The tobacco cessation system concepts and experiences described here have derived from many years of working together in this field with Thomas E Kottke and Milo L Brekke, who have continually inspired and complemented the work of the author. The information and ideas about HMO incentives and facilitation have similarly come from working closely together over many years with many people at HealthPartners, ICSI, and Blue Cross Blue Shield of Minnesota. Finally, I am always grateful to Marty Campbell, who greatly magnifies my efforts with her constant facilitation of publications, presentations, communications, schedules, and records.
Questions and answers
Q: Why do you use incentives for groups instead of individual physicians?
A: I was not part of that decision, so I cannot speak to the issues that were considered. From my point of view, however, emphasis should be put on the group or clinic site. Most of the changes that are going to be beneficial are going to be those which are organisationally sponsored and put in place within the system. It is very difficult for an individual physician to enact organisational change. Thus, incentives for groups will be more effective.
Q: Most of the large health organisations are losing substantial amounts of money, thus incentives may be one of the first things which are eliminated. Do you think that is the case?
A: We are part of one of the groups busily losing money right now, though incentives are still in place. Whether that will continue is another question, but cessation is something our organisation values and we are committed to it.
Q: Dr Hollis demonstrated that there is a correlation between advising patients to quit and their satisfaction. I have a colleague who hypothesises that a physician in an HMO setting is more apt to be aggressive in counselling patients not to smoke than someone who is in an arrangement who might fear losing a certain number of patients who have requested some type of intervention. What is your opinion on disincentives?

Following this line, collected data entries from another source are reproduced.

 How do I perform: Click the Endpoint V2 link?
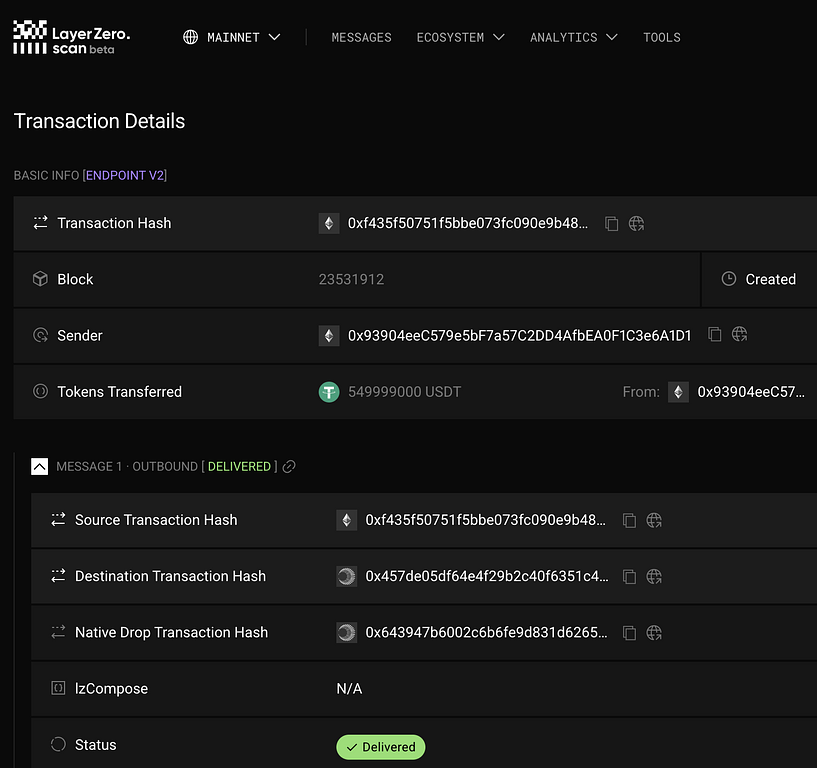coord(125,175)
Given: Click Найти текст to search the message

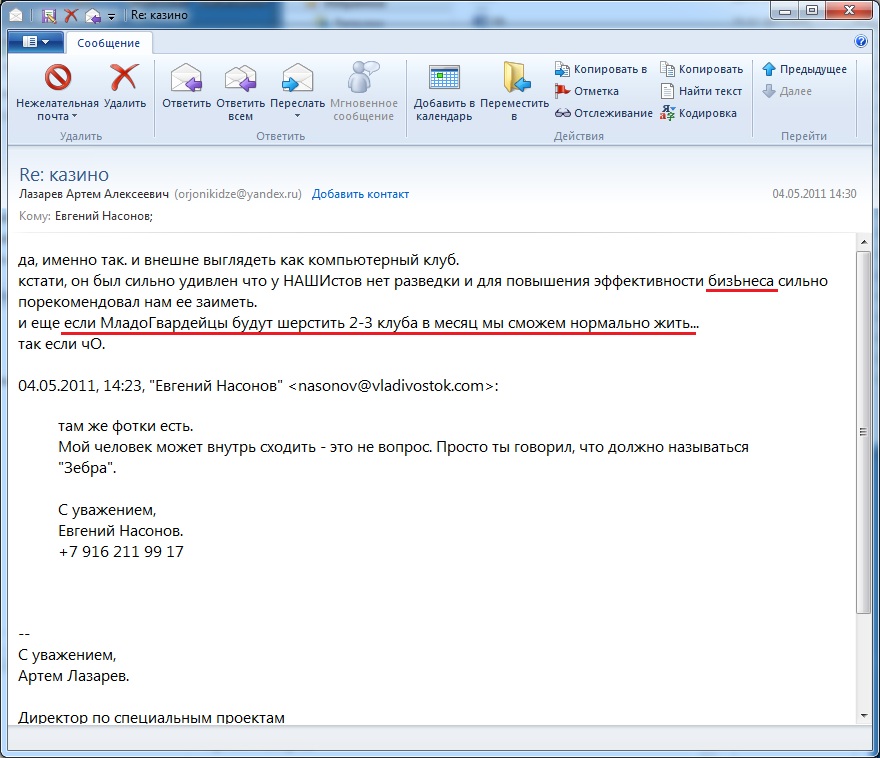Looking at the screenshot, I should click(x=700, y=91).
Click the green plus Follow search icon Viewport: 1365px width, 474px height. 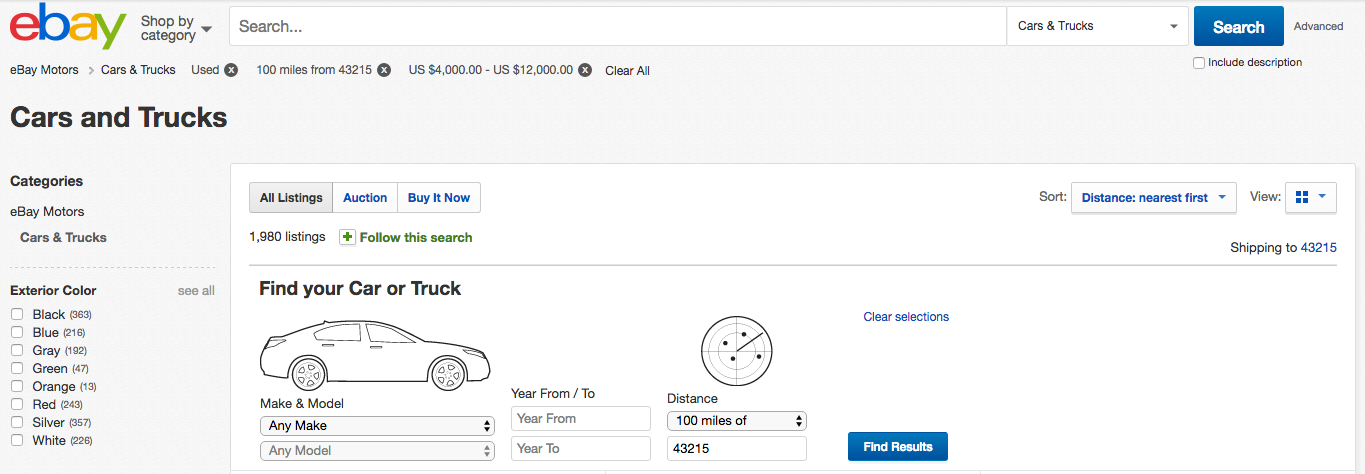[347, 237]
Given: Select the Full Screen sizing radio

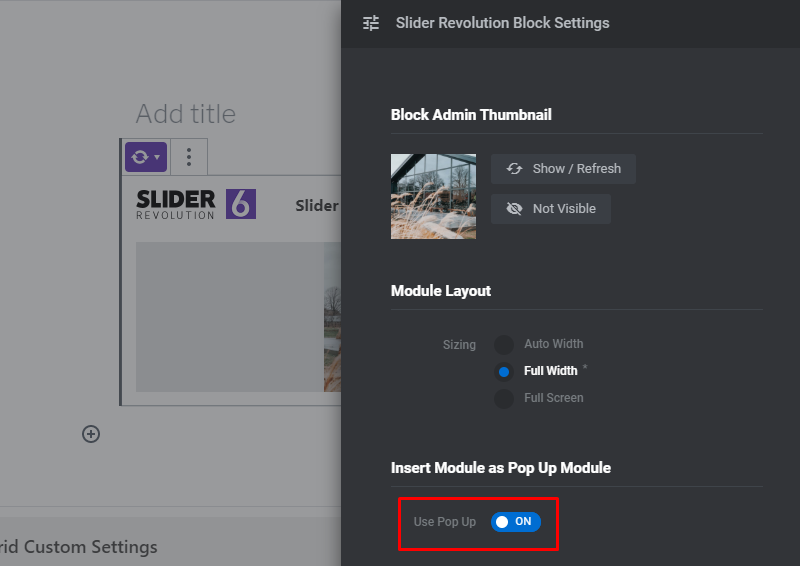Looking at the screenshot, I should [504, 399].
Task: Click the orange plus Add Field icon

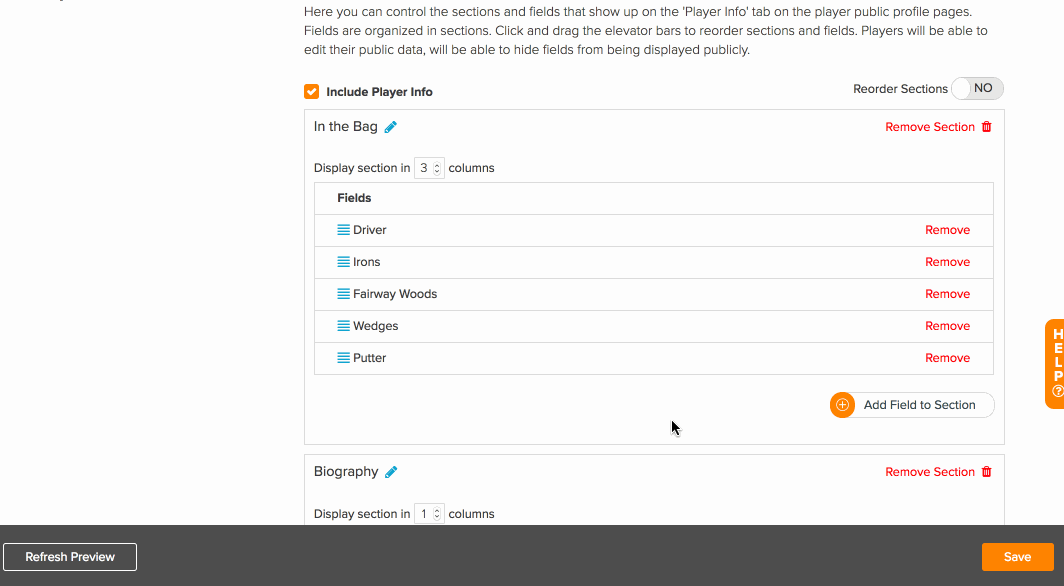Action: (x=842, y=405)
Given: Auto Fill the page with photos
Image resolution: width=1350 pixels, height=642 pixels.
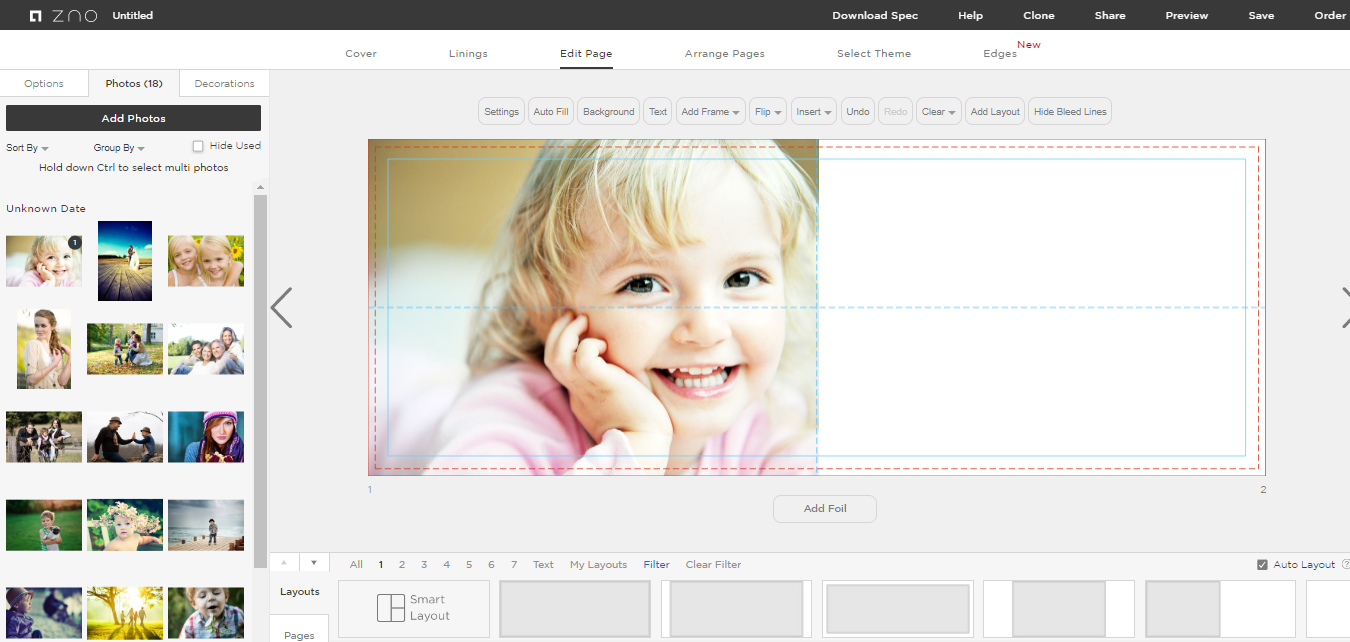Looking at the screenshot, I should pyautogui.click(x=550, y=111).
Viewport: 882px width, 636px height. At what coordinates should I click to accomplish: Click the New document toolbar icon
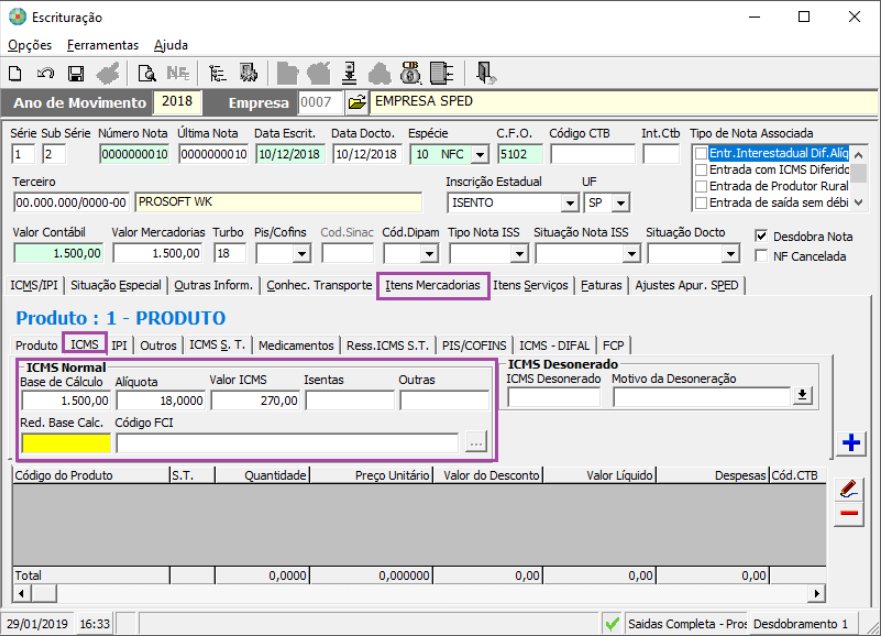point(15,73)
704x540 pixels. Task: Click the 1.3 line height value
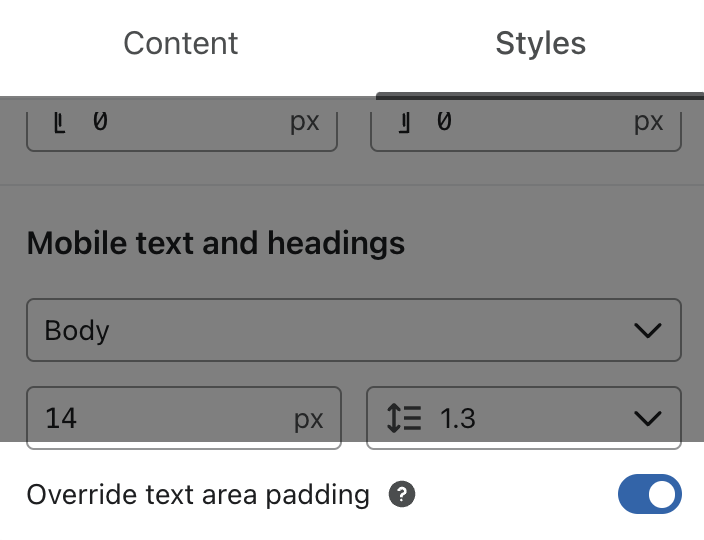tap(458, 418)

A: Some personnel are afraid to ask patients about smoking because they think it will have a negative impact. In our practice, we surveyed the patients and our results were identical to those of Dr Hollis. I think physicians in staff model clinics, as well as other models, are worried about scaring away patients; so perhaps there is not a large difference between the two models. I am convinced, after many years of experience, that with rare exceptions, counselling is not a detriment. If anything, it is a positive program for attracting patients and convincing them that you are interested in their total wellbeing.